We will plug in the amps, search again the scriptures, and be fully back in black (and white) in September. How about we ask U2 to hold my rock-and-theology place until I come back?
Posted in: General,Teaching,Theological Production by Tom Beaudoin on July 30, 2009
The biennial conference for the International Academy of Practical Theology (IAPT) began today in Chicago, Illinois, hosted at the Catholic Theological Union. The IAPT is a collection of scholars from around the world who specialize in the theological study of practice, whether social/cultural or ecclesial. There are about 120 Academy members.
Those of us who study and teach practical theology tend to see practice as a central organizing category for theology in general, for Christian life and for the work of the church more specifically, and for social life. Some of us specialize in ecclesial practices that have become constitutive of church mission: homiletics/preaching, religious/Christian education, pastoral care/counseling, congregational studies, liturgy/worship, and other areas. Others specialize in methods for (theological) analysis of (theological) practice. Some focus on making theological sense of social and cultural practices that make up life in particular contexts. Still others work on philosophies of religious practice, or philosophical theologies of practice, so as to better denominate precisely what and how we ought to be studying as theologians.

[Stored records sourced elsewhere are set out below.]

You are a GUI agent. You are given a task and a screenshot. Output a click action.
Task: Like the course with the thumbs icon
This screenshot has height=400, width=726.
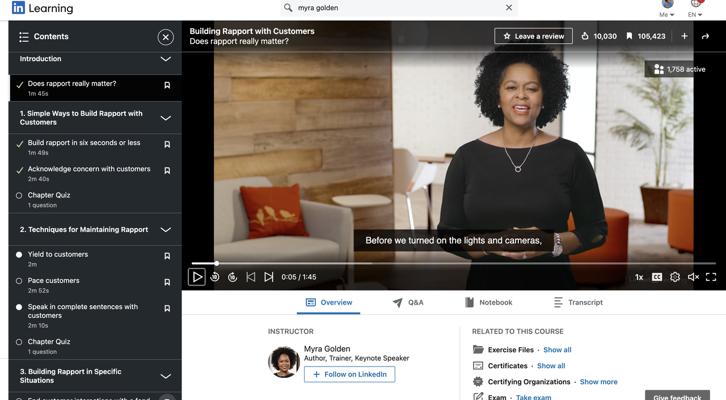586,36
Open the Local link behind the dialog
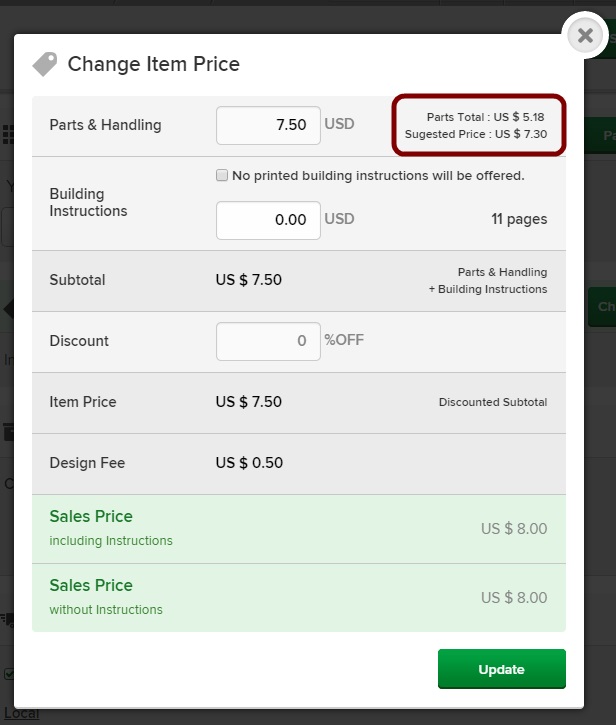This screenshot has width=616, height=726. click(x=21, y=713)
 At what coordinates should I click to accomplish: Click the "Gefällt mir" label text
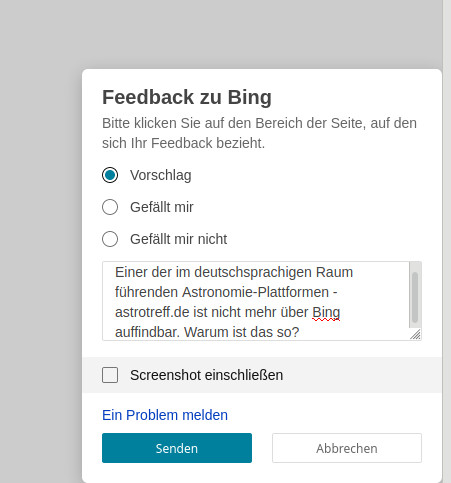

Here is a picture I took a couple days ago while walking through Times Square in Manhattan. The marquee for the Hard Rock Cafe was under construction, and the image struck me as the kind of found apocalypse (that is, jerrybuilt revelation) in urban life that is celebrated and interrogated in many theories of the everyday. (For an excellent introduction, see Ben Highmore’s excellent Everyday Life and Cultural Theory: An Introduction, which I used several years ago in a course I gave at Boston College on a theology of everyday life.)
Under this sign, here, for a brief time, was a concatenation of meanings: The “hard rock” lighting up without any “cafe” beneath it evoked a dream of rock music without a restaurant chain, without a clothing line, without domestication; the sign’s exposed latticework undercarriage showed out the very glamorization of rock music: putting it into neon in Times Square, exposing its dependence on a constant force of construction underneath: labor, rhetoric, capital, which are meant to finally sit in the dark and silent; and in the ostentation of the sign itself, a kind of Catholic recognition: here is a quite unusually catholic (in the sense of “all people”) space, the space rock has made for itself and also been made to make, through corporate sponsorship, for many: the Hard Rock Cafe, the Rock and Roll Hall of Fame (with new NYC Annex), the propounding of “rock stars” by Disney…
What a strange complex of temples we traffic in rock’s becoming so grooved into U.S. and Western life. As if seeing only the words “Hard Rock” on the defaced marquee let us know that, apart from the Cafe, here is something of the essence of what rock has become: its own postmodern complex of temples for its commerce.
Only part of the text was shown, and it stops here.